To melt or not to melt: That’s the coin question
The China Post staffTo melt or not to melt: That’s the question.
May 19, 2006, 12:00 am TWN
Well, it’s the question of the day.
What to melt?
Small coins, of course, now that the prices of copper, nickel and aluminum have soared just as gold and silver did.
Whether the melting has started in Taiwan on a scale large enough to cash in on the surge of metal prices is not known, but non-numismatist entrepreneurs certainly are looking into the possibilities of amassing a trove of small change to make the quick buck.
With the gold price hitting US$700 an ounce, one kilogram of lowly nickel can fetch close to ten pounds sterling — 9 pounds 45.7 pence to be exact — in London, where the same weight of once cheap copper is sold at three pounds 89.6 pence.
Ubiquitous aluminum? One pound 35 pence a kilo.
That makes it lucrative to get hold of at least one million NT$1 coins, melt them and sell them as ingots, according to an enterprising newly converted numismatist.
“You spend only NT$1 million,” says the entrepreneur. “And you get NT$1.26 million.”
But he doesn’t say he has set up shop.
It’s much better to melt half-dollar NT coins, he adds.
They are a little smaller in size than the NT$1 coins, but a half-dollar melted is worth NT$0.93 or 43 cents more than its par value.
The reason is that you have to have at least 3.8 metric tons of change to make your melting business go. You spend much less to get that much if you collect only half-dollars.
That is not quite right, the Central Bank of China points out.
For one thing, it’s against the law.
Anyone found to have purposely destroyed the legal tender shall be sentenced to not over one year but not less than seven years in prison, the law says.
Moreover, a Central Bank expert says, it’s not profitable at all to melt and sell.
The expert continues copper accounts for 92 percent of the 3.8 tons of NT$1 coins. They contain 6 percent of nickel and 2 percent of aluminum.
“In other words,” the Central Bank official goes on, “there will be 3.496 tons of copper, 228 kilograms of nickel and 76 kilograms of aluminum.”
Sold on the London market, they would bring in only NT$952,738. The breakdown is NT$817,225 for copper, NT$129,371 for nickel, and NT$6,142 for aluminum.
The net loss is NT$47,262. If freight is added, the loss will be even greater.
Wait a minute, the entrepreneur says.
“He may be right,” the enterprising numismatist adds, “but you will do much, much better, if you collect the old NT$1 coins.”
The old coin, known as the plum change for the flower on the back side, is no longer in use as the legal tender. “You don’t have to worry about the long arm of the law,” he adds.
It’s heavier, six grams against only 3.8 grams of the coin in circulation.

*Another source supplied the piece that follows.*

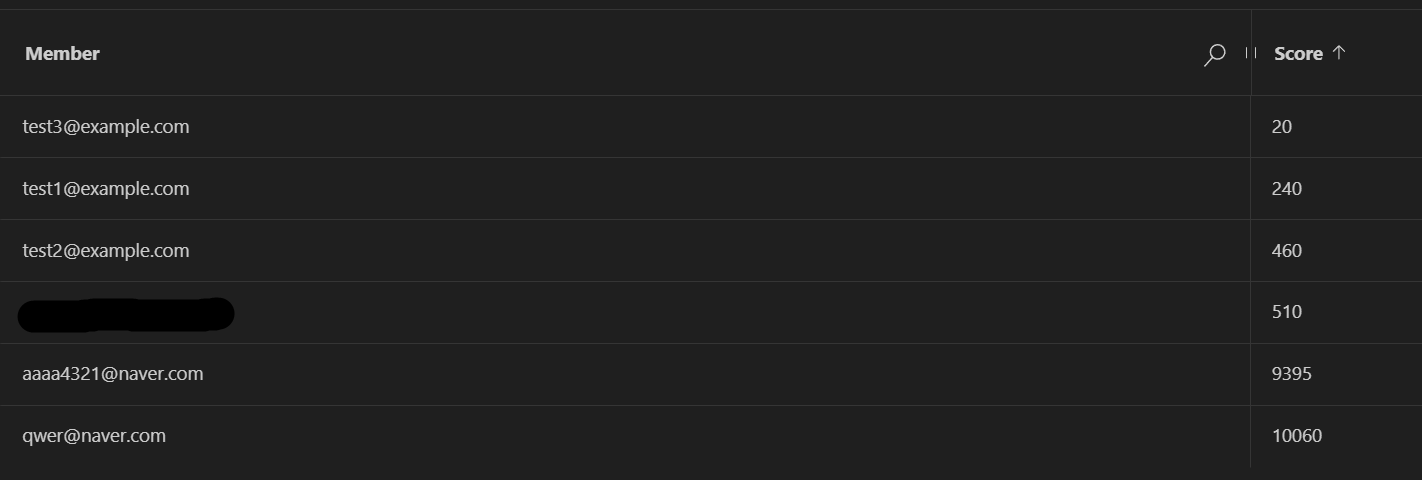The width and height of the screenshot is (1422, 480).
Task: Click the score value 9395
Action: click(1292, 375)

As a result, NT$1 million worth of plum coins weigh up to six metric tons, of which 3.3 tons are copper. There are 1.08 tons of nickel and 1.62 tons of aluminum.

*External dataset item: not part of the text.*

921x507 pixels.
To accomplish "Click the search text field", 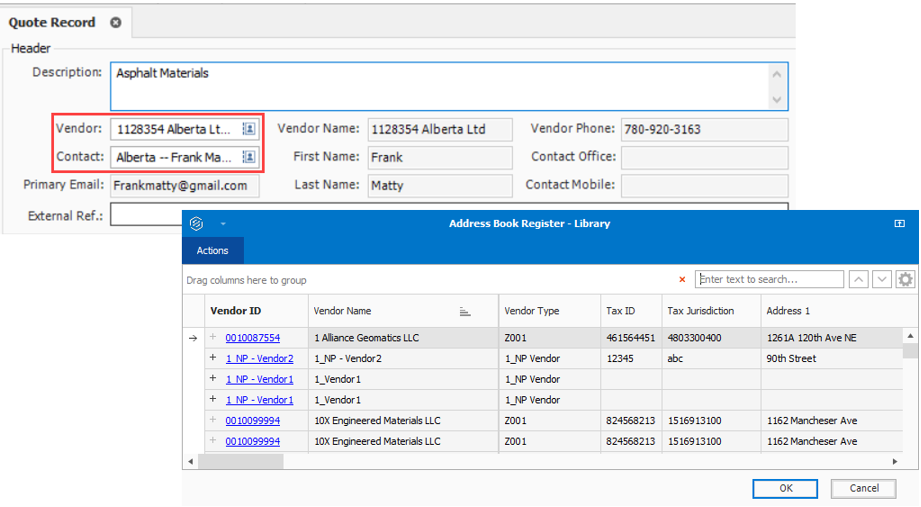I will pos(769,280).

Altogether NT$1,904,164 will be made by getting NT$1 million worth of plum coins, melt them and sell them in ingots in London.
And there’s a historical precedent.
In 1973, copper and nickel prices soared, and so many plum coins were melted and sold in ingots in Taiwan that an acute shortage of change resulted.
Butchers and grocers in Taipei came up with a clever way to make up for the shortage of change they have to give back to overpaying customers.
They printed their NT$1 IOUs. Their customers gladly accepted them.